▶ _Exercise prompt_: Without any pictures, retype exactly the lines from the one with "Select the Line drawing tool" through the final line of the records.

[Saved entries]
((

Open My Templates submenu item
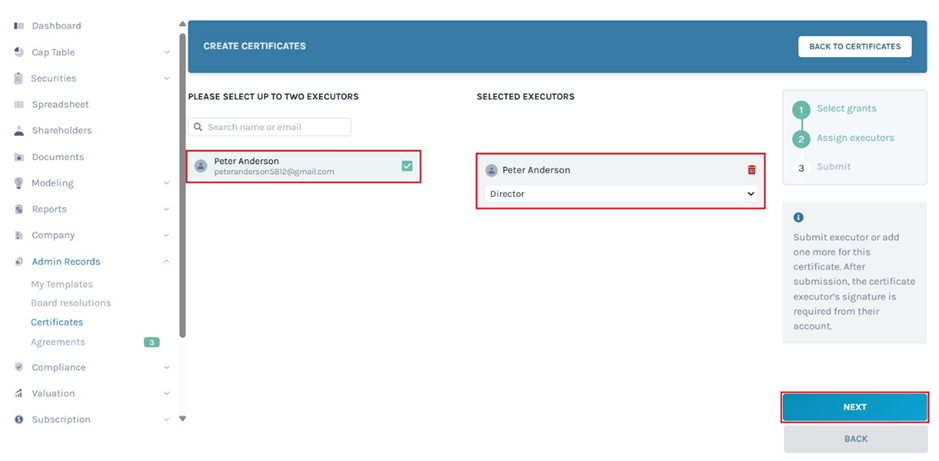Viewport: 939px width, 461px height. [x=62, y=285]
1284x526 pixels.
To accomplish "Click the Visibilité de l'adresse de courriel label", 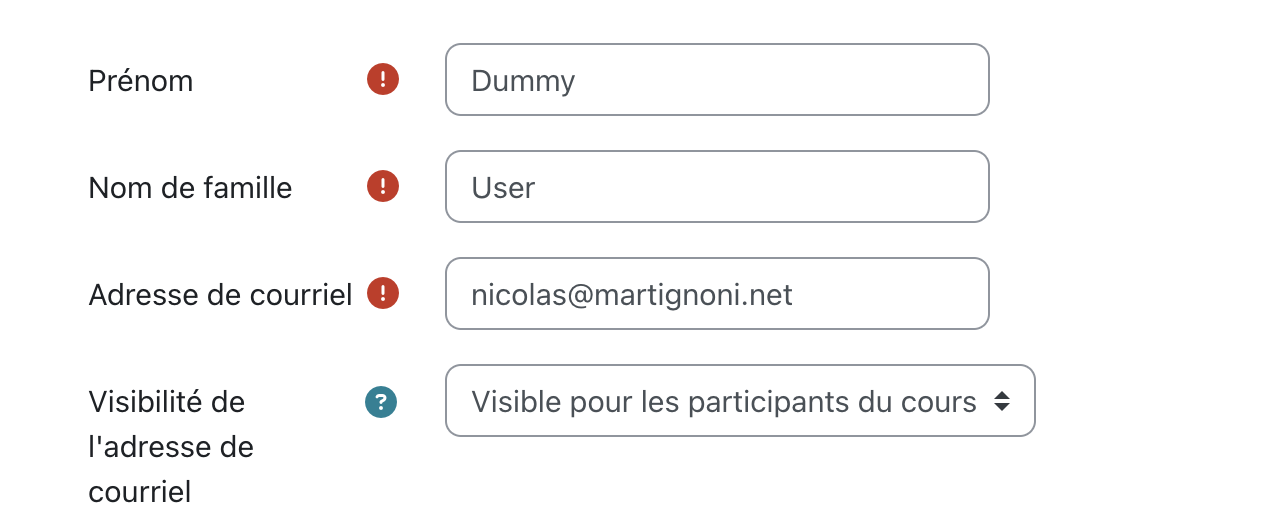I will pyautogui.click(x=171, y=447).
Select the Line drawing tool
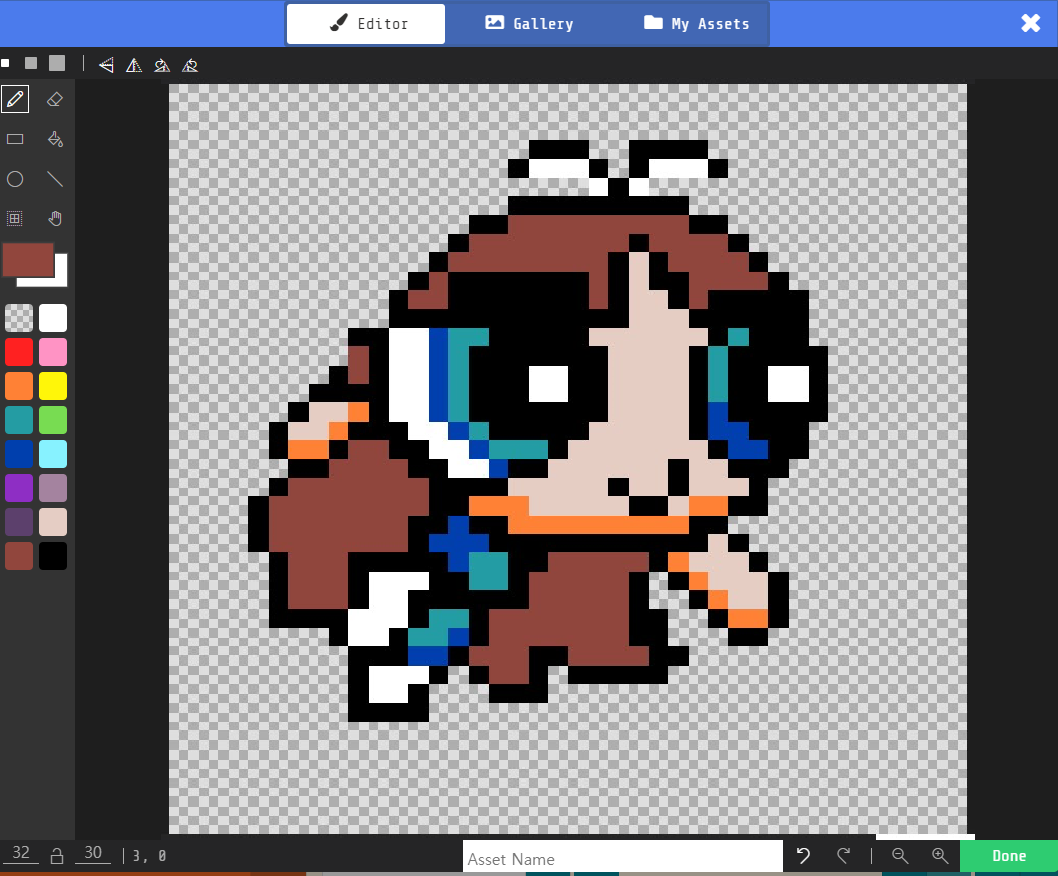The height and width of the screenshot is (876, 1058). 55,179
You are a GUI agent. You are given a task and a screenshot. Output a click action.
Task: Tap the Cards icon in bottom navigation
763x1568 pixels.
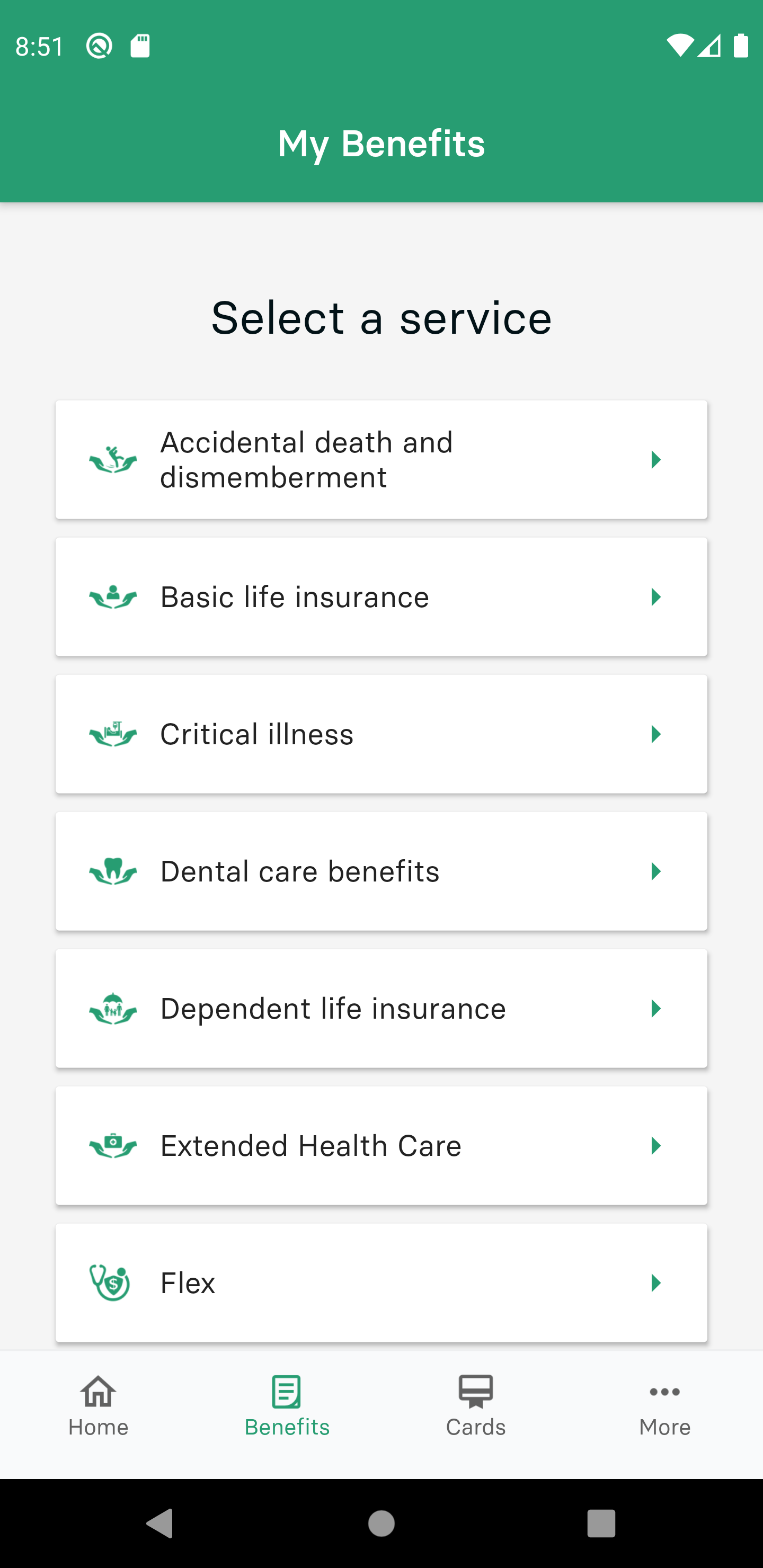click(x=476, y=1392)
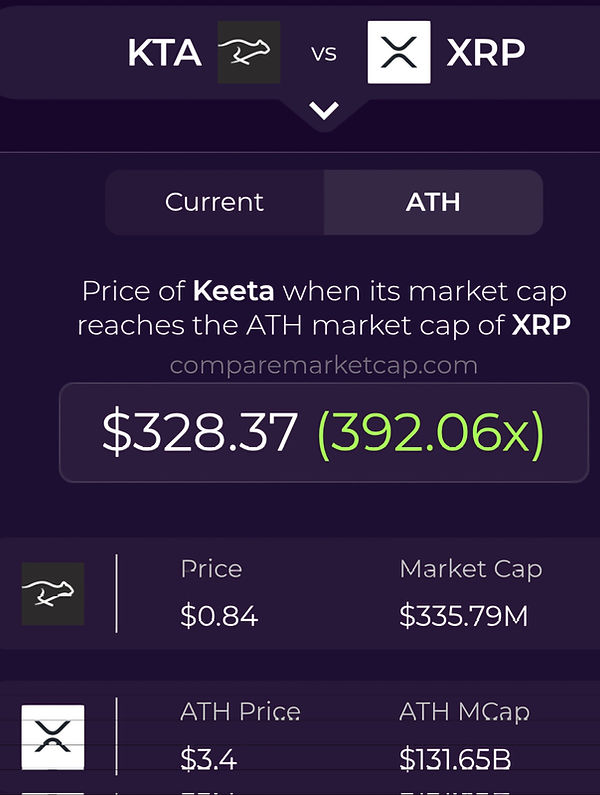This screenshot has height=795, width=600.
Task: Click the Market Cap $335.79M value
Action: (x=464, y=616)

))

▶ _Problem solution_:
Select the Line drawing tool
The height and width of the screenshot is (876, 1058). 55,179
You are a GUI agent. You are given a task and a screenshot. Output a click action.
Task: Tap the Cards icon in bottom navigation
763x1568 pixels.
click(x=476, y=1392)
This screenshot has height=795, width=600.
Task: Click the Market Cap $335.79M value
Action: (x=464, y=616)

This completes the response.